Authoritarian regimes or lines of party succession that were as far from democracy as Timbuktu is far from Toronto and likely to throw up characters as outlandish as Jacob Zuma. Succession that implied George Washington telling Americans: "Hi folks! We did well to secure your freedom from the infernal Brits and it is legit if your leaders till eternity come out of a line anchored on me, or my comrades." It wouldn't be monarchy, but certain blood must prevail.
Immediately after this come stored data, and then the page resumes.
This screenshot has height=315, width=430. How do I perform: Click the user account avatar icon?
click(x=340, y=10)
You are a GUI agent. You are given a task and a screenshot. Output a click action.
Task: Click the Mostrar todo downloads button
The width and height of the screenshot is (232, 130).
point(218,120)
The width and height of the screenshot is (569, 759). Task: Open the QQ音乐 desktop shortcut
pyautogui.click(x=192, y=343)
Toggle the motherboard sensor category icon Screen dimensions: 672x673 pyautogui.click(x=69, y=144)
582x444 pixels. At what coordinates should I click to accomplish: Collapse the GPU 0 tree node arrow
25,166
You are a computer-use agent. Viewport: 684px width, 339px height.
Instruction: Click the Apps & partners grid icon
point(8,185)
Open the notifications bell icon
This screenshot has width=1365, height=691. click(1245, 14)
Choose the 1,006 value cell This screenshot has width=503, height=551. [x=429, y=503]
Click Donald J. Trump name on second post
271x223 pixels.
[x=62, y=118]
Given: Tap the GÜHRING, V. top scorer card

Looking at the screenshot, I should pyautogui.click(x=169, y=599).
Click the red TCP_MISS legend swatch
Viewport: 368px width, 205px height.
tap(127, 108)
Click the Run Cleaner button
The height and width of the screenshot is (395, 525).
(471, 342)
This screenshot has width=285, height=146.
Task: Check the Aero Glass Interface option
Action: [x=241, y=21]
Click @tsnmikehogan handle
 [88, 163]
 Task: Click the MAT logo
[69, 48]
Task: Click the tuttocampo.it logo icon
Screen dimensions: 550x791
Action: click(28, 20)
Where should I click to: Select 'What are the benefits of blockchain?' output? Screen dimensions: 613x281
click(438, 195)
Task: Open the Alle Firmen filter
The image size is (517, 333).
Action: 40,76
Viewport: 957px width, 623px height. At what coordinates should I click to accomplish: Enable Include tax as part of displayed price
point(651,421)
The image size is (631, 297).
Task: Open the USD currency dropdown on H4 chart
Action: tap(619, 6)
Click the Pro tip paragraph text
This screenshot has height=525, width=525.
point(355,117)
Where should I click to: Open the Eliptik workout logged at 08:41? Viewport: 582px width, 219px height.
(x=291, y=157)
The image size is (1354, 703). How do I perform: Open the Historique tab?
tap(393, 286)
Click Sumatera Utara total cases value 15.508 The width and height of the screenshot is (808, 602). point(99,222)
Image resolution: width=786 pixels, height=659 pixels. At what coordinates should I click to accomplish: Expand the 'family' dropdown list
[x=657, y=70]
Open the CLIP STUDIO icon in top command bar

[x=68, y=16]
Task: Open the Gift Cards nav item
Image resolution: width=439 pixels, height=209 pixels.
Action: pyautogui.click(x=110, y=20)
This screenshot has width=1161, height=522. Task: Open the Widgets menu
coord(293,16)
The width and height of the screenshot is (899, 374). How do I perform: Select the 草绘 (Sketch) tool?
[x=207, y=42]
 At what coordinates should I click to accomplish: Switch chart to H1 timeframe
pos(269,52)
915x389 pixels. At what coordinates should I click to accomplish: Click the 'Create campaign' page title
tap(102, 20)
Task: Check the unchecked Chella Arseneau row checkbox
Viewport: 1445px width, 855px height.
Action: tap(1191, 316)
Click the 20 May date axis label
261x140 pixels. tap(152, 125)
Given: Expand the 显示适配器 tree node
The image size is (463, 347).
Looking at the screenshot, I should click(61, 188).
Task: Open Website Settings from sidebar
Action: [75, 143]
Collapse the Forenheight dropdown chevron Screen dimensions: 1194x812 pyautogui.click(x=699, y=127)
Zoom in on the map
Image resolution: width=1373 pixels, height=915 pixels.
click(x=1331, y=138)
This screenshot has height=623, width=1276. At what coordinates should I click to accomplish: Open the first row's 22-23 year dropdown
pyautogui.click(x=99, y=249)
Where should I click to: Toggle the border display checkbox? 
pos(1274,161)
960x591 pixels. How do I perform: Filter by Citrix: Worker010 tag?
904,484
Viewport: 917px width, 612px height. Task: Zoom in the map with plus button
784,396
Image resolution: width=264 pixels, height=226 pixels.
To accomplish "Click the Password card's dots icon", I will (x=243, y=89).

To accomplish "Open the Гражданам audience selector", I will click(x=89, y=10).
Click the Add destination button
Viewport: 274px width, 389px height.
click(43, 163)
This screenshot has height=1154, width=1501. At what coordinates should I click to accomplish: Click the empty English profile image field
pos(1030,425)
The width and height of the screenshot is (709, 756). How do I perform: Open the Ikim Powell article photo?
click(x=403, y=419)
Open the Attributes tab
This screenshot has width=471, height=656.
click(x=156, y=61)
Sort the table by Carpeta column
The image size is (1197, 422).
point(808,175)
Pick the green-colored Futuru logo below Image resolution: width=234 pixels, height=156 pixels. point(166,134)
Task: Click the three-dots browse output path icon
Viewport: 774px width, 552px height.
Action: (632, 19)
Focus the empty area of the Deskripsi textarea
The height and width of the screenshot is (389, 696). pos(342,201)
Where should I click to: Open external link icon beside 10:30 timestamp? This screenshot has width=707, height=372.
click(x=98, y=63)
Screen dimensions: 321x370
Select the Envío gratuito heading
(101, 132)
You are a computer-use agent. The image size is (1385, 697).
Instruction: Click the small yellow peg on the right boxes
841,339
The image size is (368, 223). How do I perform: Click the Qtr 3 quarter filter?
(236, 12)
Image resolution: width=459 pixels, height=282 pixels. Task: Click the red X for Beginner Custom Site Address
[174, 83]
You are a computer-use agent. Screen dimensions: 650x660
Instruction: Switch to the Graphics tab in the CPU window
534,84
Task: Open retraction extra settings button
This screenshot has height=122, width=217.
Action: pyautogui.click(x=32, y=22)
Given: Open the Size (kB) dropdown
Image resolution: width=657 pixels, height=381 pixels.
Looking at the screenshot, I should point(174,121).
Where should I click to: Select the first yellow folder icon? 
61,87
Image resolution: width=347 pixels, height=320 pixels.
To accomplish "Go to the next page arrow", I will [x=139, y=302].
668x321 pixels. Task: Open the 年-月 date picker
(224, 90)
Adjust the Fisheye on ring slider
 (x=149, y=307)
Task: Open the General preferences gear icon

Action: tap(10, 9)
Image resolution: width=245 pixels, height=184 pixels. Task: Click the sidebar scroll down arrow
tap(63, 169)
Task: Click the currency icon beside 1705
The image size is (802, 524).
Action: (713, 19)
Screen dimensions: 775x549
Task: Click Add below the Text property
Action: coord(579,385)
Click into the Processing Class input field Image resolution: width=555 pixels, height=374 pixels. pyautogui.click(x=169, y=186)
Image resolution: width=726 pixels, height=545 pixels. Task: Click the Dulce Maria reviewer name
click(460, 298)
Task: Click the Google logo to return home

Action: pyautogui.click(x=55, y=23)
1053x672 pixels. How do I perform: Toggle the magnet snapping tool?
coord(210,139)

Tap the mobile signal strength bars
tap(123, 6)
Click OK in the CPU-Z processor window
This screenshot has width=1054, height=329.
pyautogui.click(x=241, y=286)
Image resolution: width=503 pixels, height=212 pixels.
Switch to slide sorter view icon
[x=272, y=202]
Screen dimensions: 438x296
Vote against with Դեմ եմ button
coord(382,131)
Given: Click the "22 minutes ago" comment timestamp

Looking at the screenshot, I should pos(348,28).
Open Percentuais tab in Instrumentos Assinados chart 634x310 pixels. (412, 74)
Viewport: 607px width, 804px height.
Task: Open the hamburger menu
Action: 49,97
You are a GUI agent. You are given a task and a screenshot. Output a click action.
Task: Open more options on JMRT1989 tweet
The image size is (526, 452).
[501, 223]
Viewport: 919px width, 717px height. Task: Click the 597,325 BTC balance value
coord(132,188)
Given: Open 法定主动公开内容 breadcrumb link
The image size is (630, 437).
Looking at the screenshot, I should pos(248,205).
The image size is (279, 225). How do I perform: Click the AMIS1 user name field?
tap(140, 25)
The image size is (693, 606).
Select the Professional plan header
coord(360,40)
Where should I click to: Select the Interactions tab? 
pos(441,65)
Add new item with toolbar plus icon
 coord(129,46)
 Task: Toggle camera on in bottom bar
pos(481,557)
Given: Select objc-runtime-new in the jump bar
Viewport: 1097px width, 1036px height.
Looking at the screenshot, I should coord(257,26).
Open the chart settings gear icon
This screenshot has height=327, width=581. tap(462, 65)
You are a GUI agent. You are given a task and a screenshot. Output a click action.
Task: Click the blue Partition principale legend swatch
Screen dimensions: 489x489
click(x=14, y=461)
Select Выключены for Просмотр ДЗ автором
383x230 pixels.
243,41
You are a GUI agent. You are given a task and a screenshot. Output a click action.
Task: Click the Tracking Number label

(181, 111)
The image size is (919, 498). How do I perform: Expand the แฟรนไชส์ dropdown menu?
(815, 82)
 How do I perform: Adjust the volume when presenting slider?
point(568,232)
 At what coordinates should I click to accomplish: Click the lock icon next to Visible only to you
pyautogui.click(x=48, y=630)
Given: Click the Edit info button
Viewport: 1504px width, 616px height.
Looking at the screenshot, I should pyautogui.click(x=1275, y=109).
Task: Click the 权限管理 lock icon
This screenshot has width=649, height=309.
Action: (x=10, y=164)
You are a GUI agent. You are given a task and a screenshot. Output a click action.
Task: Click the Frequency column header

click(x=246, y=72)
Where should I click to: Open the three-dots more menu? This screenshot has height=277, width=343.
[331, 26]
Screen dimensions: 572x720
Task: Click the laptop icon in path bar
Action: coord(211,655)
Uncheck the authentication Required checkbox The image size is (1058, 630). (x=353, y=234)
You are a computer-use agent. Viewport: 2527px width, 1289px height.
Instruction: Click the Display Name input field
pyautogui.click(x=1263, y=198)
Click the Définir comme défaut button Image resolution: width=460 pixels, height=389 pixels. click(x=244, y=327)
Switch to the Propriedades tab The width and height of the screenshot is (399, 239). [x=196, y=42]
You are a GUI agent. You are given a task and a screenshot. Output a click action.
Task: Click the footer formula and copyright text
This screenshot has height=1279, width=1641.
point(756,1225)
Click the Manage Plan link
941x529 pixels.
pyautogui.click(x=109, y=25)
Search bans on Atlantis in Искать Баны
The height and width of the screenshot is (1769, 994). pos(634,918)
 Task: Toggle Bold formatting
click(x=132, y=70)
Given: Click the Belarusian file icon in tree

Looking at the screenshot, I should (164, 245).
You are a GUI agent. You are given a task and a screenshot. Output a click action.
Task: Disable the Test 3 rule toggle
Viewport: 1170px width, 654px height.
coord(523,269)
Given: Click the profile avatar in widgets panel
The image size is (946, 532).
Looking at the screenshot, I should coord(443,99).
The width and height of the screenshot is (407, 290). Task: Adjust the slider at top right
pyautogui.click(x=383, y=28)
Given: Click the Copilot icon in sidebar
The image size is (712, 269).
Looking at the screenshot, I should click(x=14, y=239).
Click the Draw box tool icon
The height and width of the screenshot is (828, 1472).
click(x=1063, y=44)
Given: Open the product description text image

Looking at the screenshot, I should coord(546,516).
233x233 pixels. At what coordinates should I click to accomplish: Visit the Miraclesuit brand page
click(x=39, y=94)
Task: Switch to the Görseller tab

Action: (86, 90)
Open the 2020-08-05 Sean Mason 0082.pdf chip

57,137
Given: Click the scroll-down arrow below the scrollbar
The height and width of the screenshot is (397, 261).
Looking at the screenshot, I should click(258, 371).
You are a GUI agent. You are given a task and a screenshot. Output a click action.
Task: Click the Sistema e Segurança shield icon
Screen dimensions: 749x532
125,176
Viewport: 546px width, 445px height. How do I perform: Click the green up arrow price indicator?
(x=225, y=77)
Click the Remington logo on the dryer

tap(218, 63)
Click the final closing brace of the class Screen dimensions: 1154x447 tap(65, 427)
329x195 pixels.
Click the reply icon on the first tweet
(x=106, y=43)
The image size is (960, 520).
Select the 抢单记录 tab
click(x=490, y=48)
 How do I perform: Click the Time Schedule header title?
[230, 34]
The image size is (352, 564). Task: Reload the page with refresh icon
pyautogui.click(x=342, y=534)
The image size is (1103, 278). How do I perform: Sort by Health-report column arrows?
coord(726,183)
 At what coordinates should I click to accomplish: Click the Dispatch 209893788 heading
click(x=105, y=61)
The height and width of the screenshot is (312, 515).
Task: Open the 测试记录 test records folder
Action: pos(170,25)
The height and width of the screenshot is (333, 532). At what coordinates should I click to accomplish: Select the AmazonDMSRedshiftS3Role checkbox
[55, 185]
The blood is increasingly going under the microscope and folks must necessarily turn to China, a country whose influence is growing very powerfully in Africa and whose leaders have become very adept at tweaking the line. In Zimbabwe, the military had to step in to effect a mini purge, before Grace Mugabe got too powerful, a situation that looked like a perfect recreation of the Gang of Four conundrum after the death of Chairman Mao. And still borrowing from China, the ANC has done very well to ease out Zuma. Jacob Zuma is actually a likeable guy but the controversies surrounding him were getting a bit tiring and he could have been more careful of his association with the Guptas. As shopkeepers or as managers of big enterprises, Indians have a business reputation a bit on the unsavory side in Africa. Of course nothing really has been proven yet. It might even have been a myth made popular by the infamous Idi Amin but Zuma should have realized his hobnobbing with the Guptas was going to profit him little.
He had to go. Not for his own good but for the continued good of the ANC. Cyril Ramaphosa has his work cut out and perhaps our Zuma would have more time to perfect his celebrated recipe for AIDS cure.